The move is aimed at imposing restrictions on digital currencies, particularly Bitcoin, due to their continuous growth and adoption in the mainstream financial sector.
The bill was first filed with the Australian parliament in August 2017 with an aim to fight the threat of financial crime in the country. The country’s parliamentarians felt that there was a need to do this after the discovery that one of the major banks, Commonwealth Bank, has violated laws related to money laundering.
The filing of the bill was also driven by the report of the Financial Action Task Force, which stated that the existing laws to combat money laundering have serious flaws and should be amended to eliminate loopholes.
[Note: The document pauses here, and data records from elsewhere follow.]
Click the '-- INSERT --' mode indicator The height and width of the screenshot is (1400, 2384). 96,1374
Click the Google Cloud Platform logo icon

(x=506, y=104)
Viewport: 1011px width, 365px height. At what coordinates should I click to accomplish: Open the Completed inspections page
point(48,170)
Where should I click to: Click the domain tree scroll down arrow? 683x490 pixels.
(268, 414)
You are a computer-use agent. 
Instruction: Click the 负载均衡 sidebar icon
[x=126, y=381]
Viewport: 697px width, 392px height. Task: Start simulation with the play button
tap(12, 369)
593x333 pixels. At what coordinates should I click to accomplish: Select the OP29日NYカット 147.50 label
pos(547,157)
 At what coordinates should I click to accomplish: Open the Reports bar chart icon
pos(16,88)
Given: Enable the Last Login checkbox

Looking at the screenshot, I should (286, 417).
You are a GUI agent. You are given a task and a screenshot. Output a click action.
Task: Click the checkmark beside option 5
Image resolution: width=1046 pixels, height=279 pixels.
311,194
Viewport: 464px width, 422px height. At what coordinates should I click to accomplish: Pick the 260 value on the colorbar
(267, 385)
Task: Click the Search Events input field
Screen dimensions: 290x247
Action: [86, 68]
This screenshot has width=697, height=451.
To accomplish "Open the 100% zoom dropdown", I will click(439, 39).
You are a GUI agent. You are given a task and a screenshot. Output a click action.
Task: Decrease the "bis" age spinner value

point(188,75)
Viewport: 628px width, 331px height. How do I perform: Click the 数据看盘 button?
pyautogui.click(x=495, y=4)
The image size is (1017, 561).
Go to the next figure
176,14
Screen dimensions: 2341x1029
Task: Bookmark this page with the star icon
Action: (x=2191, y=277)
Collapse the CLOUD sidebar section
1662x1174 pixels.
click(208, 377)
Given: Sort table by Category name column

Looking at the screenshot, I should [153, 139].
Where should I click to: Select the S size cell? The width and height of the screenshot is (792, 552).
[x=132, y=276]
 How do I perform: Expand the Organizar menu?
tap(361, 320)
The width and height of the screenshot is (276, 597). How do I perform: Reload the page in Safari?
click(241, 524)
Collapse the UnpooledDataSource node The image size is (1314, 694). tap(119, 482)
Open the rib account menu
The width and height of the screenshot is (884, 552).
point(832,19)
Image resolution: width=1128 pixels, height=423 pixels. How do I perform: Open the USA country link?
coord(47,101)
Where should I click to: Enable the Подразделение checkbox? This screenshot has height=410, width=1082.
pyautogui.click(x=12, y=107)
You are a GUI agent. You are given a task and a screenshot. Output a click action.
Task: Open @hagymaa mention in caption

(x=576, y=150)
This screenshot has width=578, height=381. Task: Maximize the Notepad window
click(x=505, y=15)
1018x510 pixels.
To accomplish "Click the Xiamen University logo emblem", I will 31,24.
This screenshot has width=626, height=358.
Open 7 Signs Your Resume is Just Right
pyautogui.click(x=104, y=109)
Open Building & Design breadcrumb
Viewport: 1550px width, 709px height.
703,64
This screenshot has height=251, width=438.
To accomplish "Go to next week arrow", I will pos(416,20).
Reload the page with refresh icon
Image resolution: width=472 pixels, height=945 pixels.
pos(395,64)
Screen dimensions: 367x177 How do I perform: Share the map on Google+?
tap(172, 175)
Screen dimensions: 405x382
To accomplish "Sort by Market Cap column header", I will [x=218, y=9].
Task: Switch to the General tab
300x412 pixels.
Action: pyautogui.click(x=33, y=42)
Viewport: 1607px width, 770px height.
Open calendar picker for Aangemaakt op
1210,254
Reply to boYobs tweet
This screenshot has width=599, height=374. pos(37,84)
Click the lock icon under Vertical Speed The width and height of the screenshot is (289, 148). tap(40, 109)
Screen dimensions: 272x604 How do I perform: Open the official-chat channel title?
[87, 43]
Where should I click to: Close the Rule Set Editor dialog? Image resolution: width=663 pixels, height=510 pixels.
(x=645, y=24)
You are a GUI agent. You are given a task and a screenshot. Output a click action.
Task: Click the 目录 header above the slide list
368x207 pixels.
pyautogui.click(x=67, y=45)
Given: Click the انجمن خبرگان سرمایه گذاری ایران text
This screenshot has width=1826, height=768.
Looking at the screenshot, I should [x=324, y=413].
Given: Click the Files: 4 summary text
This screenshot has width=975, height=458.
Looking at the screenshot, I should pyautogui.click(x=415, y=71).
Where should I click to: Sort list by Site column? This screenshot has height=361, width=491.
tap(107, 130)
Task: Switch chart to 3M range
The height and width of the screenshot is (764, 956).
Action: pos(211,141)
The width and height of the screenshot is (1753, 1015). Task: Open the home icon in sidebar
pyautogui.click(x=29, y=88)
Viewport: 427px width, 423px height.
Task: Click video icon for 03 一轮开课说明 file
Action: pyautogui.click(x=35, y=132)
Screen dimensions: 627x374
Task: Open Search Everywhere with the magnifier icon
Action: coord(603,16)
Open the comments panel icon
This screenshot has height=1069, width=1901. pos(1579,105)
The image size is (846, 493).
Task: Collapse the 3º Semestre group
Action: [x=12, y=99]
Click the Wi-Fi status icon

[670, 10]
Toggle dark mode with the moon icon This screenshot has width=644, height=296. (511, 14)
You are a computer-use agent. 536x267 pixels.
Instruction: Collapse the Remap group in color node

Under the new law,the AUSTRAC is empowered to monitor the activities of all virtual currency exchanges operating in Australia’s jurisdiction. The main aim of the monitoring is to ensure that financial transactions are not related to money laundering or terrorism.
The law mandates that virtual currencies will receive the same treatment as physical cash in a bank with regards to money laundering and transactions suspected to be supportive of terrorism.
The directive also requires businesses offering cryptocurrency exchange services to verify their customers’ identities, keep a record of transactions and report any threshold transactions or suspicious deals. A threshold transaction is the transfer of virtual currencies worth AUD10,000 or more.
The new regulation also imposes both jail time and fines to any company found guilty of operating unregistered cryptocurrency exchanges. The penalty for unregistered exchanges starts with a two year jail term and/or a fine of $105,000, while violators of more serious offenses could face a fine of $2.1 mln for corporations and $420,000 for individuals.